◆ Try it
Starting at the line with "1568x735 pixels." and stopping at the final line, retype the data below exactly; do not carry over any pictures.

◆ Information given
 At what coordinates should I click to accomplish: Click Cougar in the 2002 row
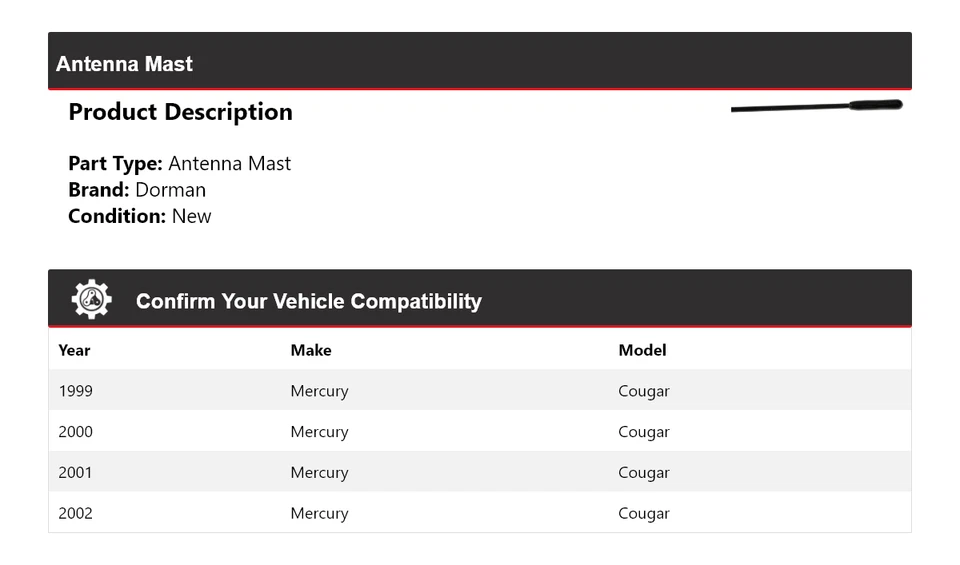[644, 514]
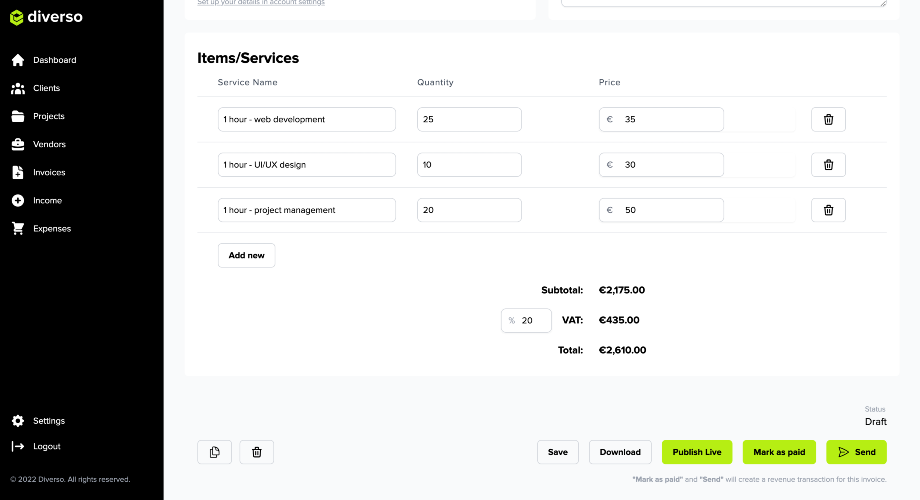The height and width of the screenshot is (500, 920).
Task: Open Settings in the sidebar
Action: [48, 421]
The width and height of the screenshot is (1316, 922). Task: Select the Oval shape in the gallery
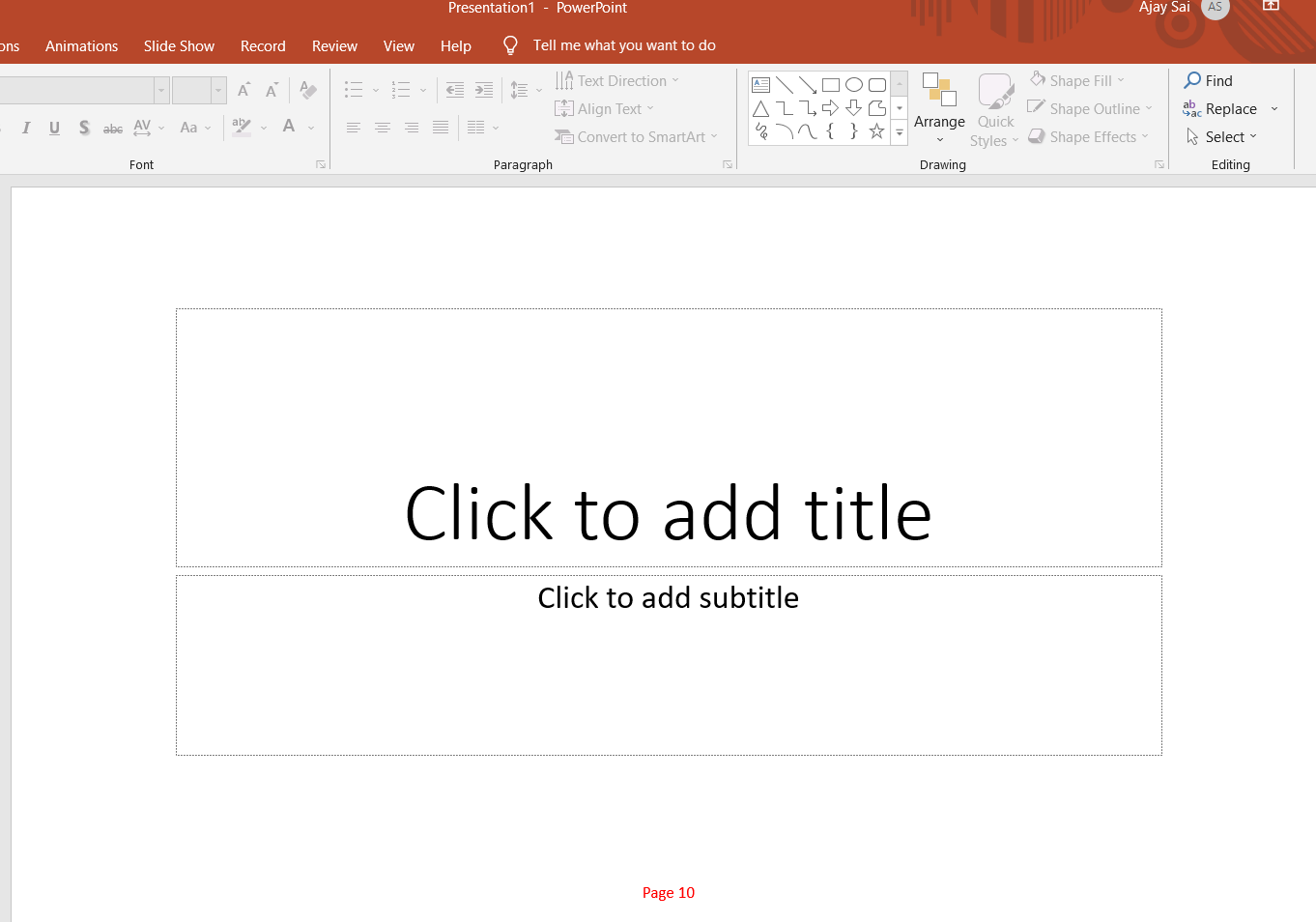click(853, 85)
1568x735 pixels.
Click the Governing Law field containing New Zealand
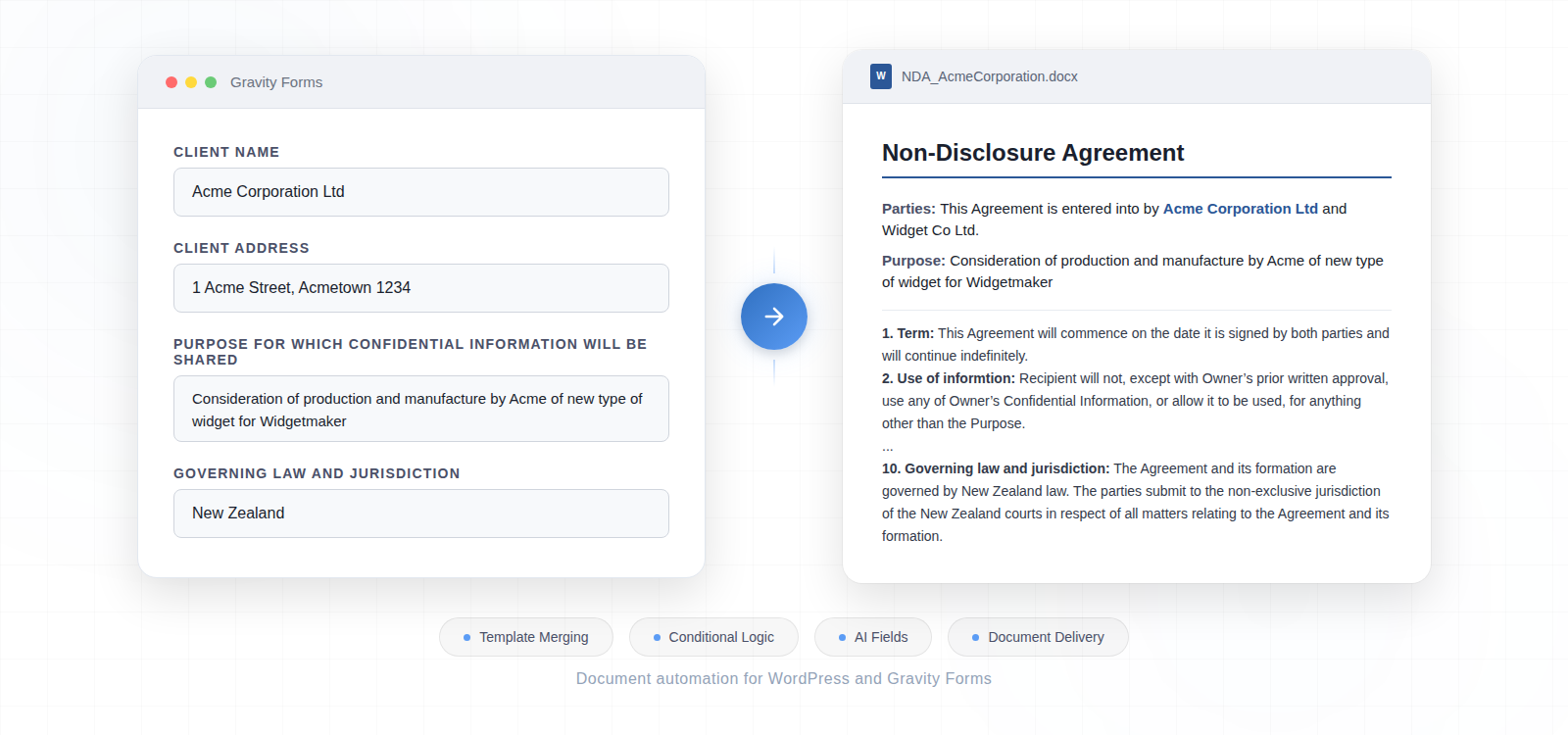click(x=420, y=514)

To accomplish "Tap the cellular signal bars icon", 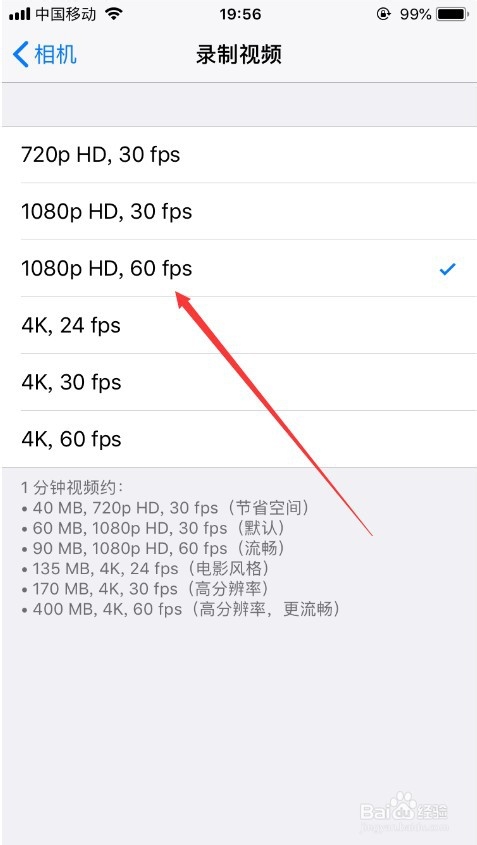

◆ Answer to the exercise
1568x735 pixels.
Click the Governing Law field containing New Zealand
click(x=420, y=514)

To accomplish "Tap the cellular signal bars icon", 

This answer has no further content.